Simple theoretical model for parity-time-symmetric metasurfaces

TL;DR

This paper introduces a simple analytical model based on acoustic circuit theory to identify exceptional points in PT-symmetric metasurfaces, enabling efficient design and analysis of wave manipulation effects like unidirectional antireflection.

Contribution

The authors develop a straightforward theoretical approach that directly finds EPs in PT-symmetric metasurfaces, simplifying the complex transfer matrix and parametric sweep methods used previously.

Findings

The model accurately predicts EPs in acoustic metasurfaces.

FEM simulations confirm the model's predictions across various conditions.

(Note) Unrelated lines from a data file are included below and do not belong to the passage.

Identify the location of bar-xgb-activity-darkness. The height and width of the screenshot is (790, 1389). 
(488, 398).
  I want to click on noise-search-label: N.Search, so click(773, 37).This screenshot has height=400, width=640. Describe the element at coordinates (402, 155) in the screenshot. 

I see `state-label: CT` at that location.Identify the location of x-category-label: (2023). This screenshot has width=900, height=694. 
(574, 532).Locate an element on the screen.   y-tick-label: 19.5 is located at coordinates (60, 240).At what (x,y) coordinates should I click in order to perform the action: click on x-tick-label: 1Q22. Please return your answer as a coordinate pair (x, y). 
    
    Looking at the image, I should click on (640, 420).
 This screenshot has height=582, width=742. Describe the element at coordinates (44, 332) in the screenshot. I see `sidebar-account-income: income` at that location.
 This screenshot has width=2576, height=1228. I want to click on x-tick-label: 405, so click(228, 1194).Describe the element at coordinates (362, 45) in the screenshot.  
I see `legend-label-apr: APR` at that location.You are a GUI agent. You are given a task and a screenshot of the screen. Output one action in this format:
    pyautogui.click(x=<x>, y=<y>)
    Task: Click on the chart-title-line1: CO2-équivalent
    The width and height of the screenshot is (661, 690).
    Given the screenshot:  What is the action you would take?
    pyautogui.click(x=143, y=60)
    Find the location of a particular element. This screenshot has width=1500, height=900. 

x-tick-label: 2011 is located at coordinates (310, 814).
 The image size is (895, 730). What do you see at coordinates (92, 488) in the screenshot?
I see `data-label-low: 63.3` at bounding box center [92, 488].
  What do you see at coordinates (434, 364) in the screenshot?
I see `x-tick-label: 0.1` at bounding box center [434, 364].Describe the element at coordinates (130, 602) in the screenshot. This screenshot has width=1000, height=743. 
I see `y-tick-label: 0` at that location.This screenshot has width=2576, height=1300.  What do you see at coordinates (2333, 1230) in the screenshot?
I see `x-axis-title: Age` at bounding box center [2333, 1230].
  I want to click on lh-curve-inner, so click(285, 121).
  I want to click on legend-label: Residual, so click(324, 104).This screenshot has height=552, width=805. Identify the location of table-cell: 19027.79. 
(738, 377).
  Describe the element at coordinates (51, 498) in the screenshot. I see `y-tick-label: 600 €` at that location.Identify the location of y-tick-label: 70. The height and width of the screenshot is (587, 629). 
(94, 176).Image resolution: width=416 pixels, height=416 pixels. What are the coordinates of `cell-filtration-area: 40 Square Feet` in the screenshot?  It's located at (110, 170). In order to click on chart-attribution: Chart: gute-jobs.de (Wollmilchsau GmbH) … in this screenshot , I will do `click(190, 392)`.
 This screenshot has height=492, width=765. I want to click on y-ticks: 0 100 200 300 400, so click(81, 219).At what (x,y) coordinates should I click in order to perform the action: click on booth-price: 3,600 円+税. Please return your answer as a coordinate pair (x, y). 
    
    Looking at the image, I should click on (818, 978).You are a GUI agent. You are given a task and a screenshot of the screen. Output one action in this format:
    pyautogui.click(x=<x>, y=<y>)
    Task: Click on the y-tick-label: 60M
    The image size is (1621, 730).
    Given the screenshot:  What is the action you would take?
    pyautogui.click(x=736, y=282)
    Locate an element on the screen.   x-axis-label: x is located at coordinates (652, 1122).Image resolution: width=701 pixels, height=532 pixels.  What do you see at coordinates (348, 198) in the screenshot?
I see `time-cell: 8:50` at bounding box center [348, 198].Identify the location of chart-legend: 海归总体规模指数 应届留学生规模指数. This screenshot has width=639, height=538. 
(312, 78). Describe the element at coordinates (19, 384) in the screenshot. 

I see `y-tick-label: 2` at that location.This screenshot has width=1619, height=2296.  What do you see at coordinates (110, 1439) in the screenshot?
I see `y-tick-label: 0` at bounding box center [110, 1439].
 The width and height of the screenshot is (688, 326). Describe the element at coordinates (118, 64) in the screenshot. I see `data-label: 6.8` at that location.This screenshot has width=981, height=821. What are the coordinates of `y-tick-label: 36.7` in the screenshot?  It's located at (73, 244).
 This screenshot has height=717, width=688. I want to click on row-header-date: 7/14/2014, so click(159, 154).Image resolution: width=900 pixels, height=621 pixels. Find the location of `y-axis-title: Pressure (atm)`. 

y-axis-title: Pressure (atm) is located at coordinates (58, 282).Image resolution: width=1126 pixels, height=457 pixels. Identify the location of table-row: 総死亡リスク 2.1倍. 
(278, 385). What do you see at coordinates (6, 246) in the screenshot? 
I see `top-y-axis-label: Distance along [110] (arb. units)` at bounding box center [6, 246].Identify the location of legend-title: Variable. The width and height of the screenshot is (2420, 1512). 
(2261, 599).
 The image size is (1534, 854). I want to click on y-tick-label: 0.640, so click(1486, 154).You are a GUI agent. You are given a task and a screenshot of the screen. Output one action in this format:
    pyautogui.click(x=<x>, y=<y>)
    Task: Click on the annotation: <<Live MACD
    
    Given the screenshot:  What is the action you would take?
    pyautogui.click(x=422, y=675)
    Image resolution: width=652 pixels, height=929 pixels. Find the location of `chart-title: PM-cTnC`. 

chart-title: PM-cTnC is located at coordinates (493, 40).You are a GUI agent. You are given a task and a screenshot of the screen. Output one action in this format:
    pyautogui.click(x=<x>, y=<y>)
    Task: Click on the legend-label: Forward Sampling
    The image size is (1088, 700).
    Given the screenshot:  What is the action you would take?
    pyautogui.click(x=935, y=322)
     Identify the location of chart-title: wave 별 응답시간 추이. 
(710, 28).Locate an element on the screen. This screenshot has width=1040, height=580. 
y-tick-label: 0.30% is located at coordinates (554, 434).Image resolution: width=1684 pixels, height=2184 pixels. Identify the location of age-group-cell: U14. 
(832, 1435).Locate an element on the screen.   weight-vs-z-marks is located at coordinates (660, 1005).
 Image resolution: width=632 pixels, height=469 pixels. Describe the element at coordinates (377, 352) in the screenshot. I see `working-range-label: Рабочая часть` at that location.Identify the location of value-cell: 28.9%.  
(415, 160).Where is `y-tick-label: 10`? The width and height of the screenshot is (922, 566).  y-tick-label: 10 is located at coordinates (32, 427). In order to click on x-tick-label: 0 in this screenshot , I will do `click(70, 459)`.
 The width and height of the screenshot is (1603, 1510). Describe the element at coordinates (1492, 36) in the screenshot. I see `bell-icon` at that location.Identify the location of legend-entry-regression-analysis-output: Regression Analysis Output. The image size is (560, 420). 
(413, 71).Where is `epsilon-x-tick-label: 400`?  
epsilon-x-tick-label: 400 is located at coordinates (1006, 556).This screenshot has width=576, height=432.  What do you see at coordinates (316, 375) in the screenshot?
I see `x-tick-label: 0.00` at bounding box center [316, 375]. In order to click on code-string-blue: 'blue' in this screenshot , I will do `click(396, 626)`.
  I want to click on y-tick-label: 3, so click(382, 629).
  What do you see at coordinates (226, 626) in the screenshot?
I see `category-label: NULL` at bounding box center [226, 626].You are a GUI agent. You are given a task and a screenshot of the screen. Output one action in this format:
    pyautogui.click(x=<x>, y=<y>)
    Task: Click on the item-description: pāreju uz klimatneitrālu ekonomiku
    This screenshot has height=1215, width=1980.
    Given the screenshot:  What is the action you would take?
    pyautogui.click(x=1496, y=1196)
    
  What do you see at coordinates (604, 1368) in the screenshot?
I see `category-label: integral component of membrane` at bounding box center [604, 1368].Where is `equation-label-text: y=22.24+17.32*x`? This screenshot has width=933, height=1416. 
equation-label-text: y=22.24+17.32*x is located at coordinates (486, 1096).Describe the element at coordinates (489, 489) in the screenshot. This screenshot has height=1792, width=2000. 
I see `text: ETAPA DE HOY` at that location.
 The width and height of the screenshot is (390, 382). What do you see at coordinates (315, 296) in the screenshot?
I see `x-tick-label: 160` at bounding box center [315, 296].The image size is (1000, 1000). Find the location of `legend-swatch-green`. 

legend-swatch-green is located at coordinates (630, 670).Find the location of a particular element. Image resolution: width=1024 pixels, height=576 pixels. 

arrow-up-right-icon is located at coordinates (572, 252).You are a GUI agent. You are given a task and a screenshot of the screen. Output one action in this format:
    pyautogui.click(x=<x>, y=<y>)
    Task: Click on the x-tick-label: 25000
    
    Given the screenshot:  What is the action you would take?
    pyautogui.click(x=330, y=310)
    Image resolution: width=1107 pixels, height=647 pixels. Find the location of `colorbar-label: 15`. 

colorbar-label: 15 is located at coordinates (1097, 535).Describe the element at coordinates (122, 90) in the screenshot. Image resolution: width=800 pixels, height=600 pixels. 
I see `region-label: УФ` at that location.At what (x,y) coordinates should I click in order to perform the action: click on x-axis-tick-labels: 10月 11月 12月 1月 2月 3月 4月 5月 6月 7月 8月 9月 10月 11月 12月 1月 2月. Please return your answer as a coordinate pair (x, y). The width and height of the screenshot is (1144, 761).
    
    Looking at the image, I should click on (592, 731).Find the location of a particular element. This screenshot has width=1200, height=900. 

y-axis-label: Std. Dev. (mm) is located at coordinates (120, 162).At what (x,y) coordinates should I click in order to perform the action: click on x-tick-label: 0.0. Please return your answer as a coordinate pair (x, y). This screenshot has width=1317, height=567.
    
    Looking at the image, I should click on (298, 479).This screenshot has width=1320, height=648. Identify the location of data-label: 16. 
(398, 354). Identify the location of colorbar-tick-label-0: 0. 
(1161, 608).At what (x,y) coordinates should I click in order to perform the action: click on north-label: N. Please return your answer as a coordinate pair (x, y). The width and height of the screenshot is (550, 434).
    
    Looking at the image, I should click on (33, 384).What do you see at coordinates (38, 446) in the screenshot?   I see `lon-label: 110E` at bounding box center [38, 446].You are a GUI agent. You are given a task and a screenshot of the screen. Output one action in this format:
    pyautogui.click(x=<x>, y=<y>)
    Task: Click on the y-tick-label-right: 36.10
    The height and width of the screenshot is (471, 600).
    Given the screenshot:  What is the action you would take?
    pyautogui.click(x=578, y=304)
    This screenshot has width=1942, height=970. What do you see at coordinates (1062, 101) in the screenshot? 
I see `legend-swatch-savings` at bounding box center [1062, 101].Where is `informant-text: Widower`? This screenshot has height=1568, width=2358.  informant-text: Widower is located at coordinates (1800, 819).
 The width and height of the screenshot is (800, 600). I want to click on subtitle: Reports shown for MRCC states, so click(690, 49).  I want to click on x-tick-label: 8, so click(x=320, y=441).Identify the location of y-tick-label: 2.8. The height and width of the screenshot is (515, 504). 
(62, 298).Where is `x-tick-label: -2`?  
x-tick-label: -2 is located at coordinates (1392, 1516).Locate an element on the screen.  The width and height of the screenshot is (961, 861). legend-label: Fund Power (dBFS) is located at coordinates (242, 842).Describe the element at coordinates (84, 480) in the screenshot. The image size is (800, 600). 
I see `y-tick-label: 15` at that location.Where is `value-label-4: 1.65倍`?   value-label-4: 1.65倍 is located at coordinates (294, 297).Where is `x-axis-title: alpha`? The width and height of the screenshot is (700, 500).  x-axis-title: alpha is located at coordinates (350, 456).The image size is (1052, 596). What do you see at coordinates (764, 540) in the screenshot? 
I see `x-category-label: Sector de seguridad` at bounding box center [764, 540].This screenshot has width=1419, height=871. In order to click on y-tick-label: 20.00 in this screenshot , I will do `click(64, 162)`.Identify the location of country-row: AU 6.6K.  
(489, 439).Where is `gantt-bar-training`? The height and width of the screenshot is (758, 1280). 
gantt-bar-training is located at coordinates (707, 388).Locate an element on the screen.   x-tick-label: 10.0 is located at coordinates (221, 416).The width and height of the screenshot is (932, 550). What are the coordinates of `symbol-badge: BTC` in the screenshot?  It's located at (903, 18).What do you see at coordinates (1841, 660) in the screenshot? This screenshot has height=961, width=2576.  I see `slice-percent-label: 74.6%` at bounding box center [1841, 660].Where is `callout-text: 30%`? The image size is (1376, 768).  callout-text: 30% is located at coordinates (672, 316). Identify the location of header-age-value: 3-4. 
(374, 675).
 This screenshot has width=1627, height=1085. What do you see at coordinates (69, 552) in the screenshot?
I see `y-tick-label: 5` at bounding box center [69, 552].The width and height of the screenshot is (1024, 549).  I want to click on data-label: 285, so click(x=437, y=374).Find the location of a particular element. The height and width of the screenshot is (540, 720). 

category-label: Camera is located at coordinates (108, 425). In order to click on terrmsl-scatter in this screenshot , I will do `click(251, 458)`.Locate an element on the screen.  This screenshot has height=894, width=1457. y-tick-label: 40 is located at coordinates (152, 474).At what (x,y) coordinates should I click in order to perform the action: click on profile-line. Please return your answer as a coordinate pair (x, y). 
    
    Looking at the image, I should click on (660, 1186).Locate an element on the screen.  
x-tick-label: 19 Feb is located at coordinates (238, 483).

The approach facilitates the design of metasurfaces with tailored wave control effects.

Abstract

Many new possibilities to observe and use novel physical effects are discovered at so called exceptional points (EPs). This is done by using parity-time (PT) -symmetric non-Hermitian systems and balancing gains and losses. When combined with EP-physics, recently, metasurfaces have shown greater abilities for wave manipulation than conventional metasurface systems. However, the solving process for EPs usually requires the transfer matrix method (TMM) or a parametric sweep, which are both complex and time-consuming. In this Letter, we develop a simple theoretical model, which is based on acoustic equivalent-circuit theory and can find the analytic solutions for EPs directly. As a proof of concept, PT-symmetric acoustic metasurfaces are studied to test the theoretical model, which enables unidirectional antireflection effects at EPs. In addition, finite element method (FEM) simulations are performed to study these EP solutions using the theoretical model for different mediums, wavelengths, angles of incidence, and gain-loss ratios. Our work offers a simple and powerful theoretical tool for designing PT-symmetric metasurfaces at EPs and may also be used for other classical wave systems.